I feel the same. I am gone 8-10 hours a day at work. And I can come home and lay on the floor with my son for 5 minutes and I become a hero. I can carry him through a store on my shoulders and the world wants to swoon in my glory. I take him to the Aquarium or on a hike on my day off and I’m crowned some mixture of the Nobel Peace Prize and Father of the Year.
They don’t see that every day that after I crawl on the floor for 5 minutes that I’m bored and tired enough to retreat to my computer in a glaze of indifference. They don’t know that I give him a ride on my shoulders in order to avoid his stubborn fussiness from having to ride in a stroller. They don’t realize that the Aquarium and park are more for my sanity as a father than his enjoyment as a son.
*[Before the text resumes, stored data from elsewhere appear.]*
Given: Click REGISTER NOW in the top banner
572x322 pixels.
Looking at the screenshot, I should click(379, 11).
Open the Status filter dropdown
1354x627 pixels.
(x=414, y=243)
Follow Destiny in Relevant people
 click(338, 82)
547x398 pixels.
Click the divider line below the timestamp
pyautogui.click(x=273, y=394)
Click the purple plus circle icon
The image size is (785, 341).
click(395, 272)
Yet . . . by most standard definitions of a father, I am perceived as a good one. Minimum effort and maximum reward. This makes it all the more curious as to why most fathers suck. I give 10% effort and become a saint. If I’m giving 10%, what are the rest of these dads giving?
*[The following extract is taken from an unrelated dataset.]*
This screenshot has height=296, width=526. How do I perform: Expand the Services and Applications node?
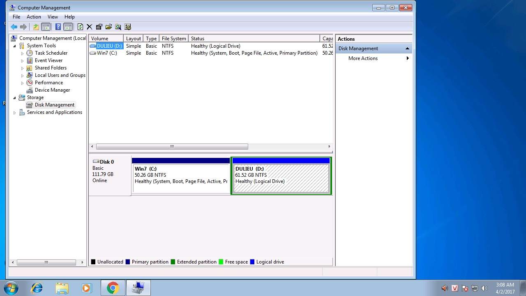(15, 113)
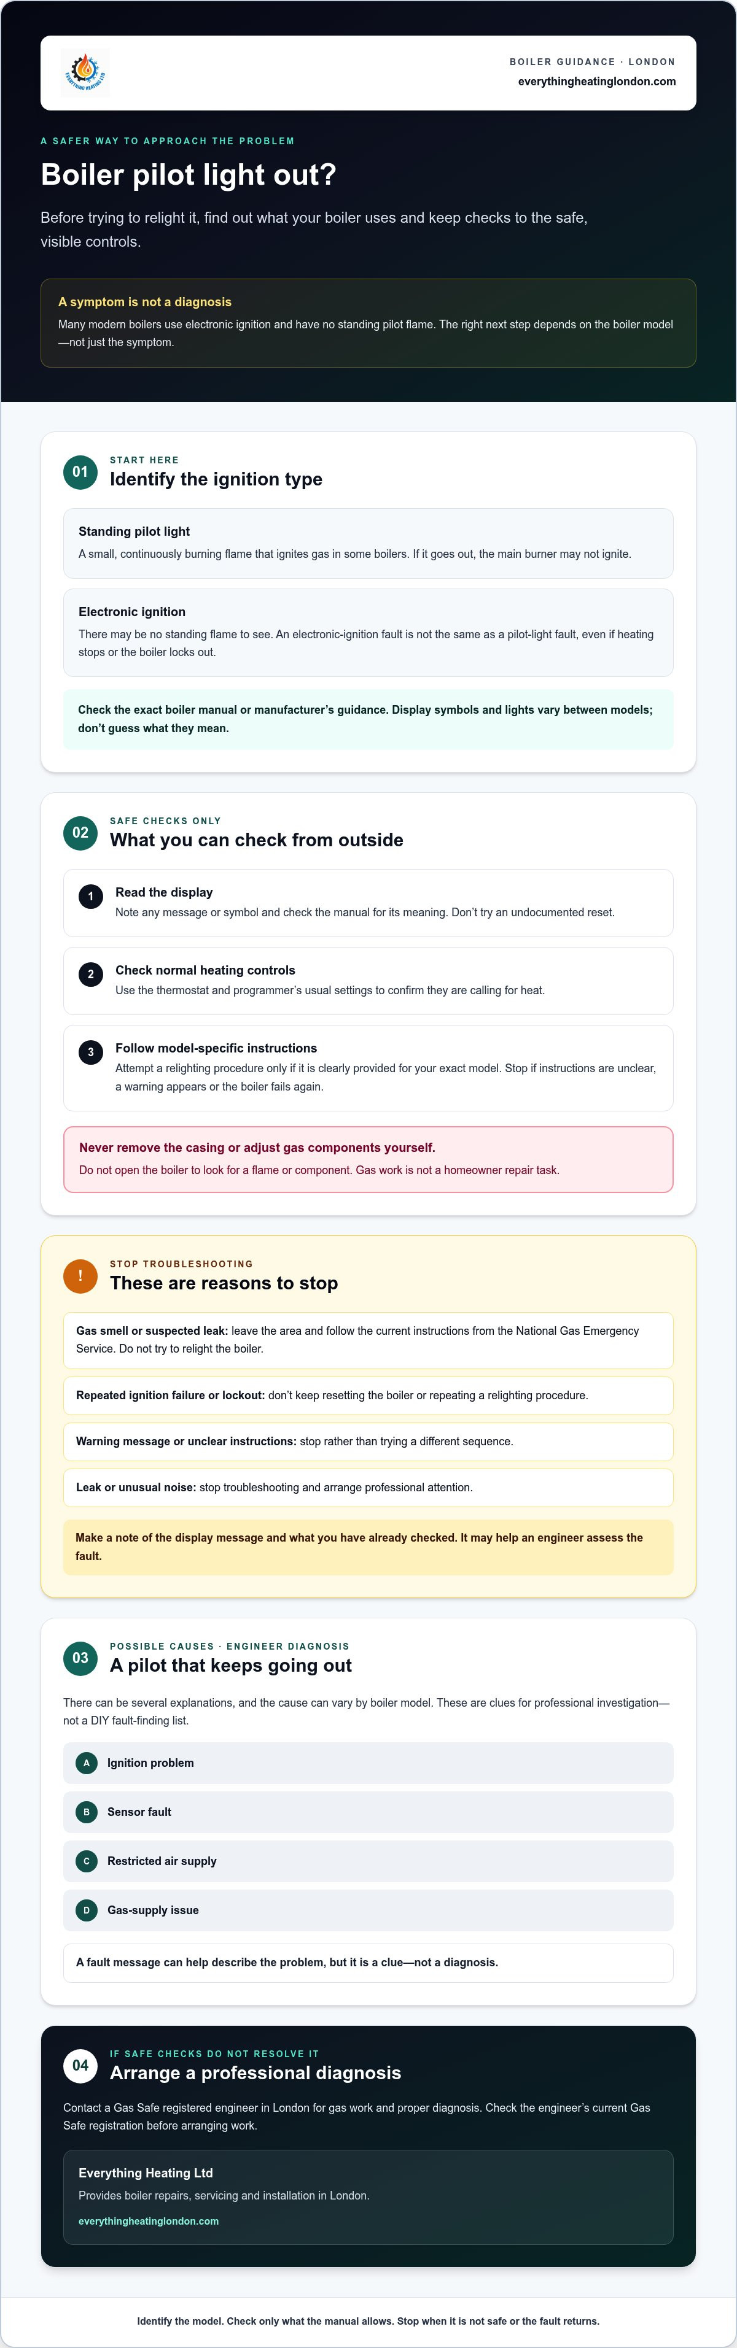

And yet it all pales in comparison with the real saint, the one who is closest to deity.
“I define being a good father in precisely the same terms that we ought to define being a good mother – doing my part to handle and stay on top of the endless parade of piddly shit. And like good mothers all around the world, I fail every day in my ambition to do the work, to make it count, to think ahead and hang in there through the tedium and really see, really feel, all the pitfalls that threaten my child, rattlesnakes included. How could I not fail when I can check out any time I want to and know that my wife will still be there making those dentists’s appointments and ensuring that the there’s a wrapped, age-appropriate birthday present for next Saturday’s pool party? All I need to do is hold my kid in the checkout line – all I need to do is stick around – and the world will crown me and favor me with smiles.
The daily work you put into rearing your children is a kind of intimacy, tedious and invisible as mothering itself. There is another kind of intimacy in the conversations you may have with your children as they grow older, in which you confess to failings, reveal anxieties, share your bouts of creative struggle, regret, frustration. There is intimacy in your quarrels, your negotiations and running jokes. But above all, there is intimacy in your contact with their bodies, with their shit and piss, sweat and vomit, with their stubbled kneecaps and dimpled knuckles, with the rips in their underpants as you fold them, with their hair against your lips as you kiss the tops of their heads, with the bones of their shoulders and with the horror of their breath in the morning as they pursue the ancient art of forgetting to brush. Lucky me that I should be permitted the luxury of choosing to find the intimacy inherent in this work that is thrust upon so many mothers. Lucky me.”



brett
Monday, 25. January 2010 um 6:50 pm Uhr
This is great Josh! I cannot tell you how many times I have answered (in my head) the phrase “You are a good dad!” with “Really! Why?”
I will check this book out.
tabitha jane
Monday, 25. January 2010 um 11:22 pm Uhr
glad you are striving. i think that’s what makes the difference.
um also? epic beard.
Fatherhood « The Original Mud Puppy
Friday, 12. March 2010 um 2:44 pm Uhr
[...] I’d say, that I stumbled across this blog post by Josh Brown today. It’s about fatherhood, and the exceptionally little amount of effort it takes to be a [...]
Ben Wakeling
Friday, 12. March 2010 um 3:32 pm Uhr
I agree on the beard…and your post, of course!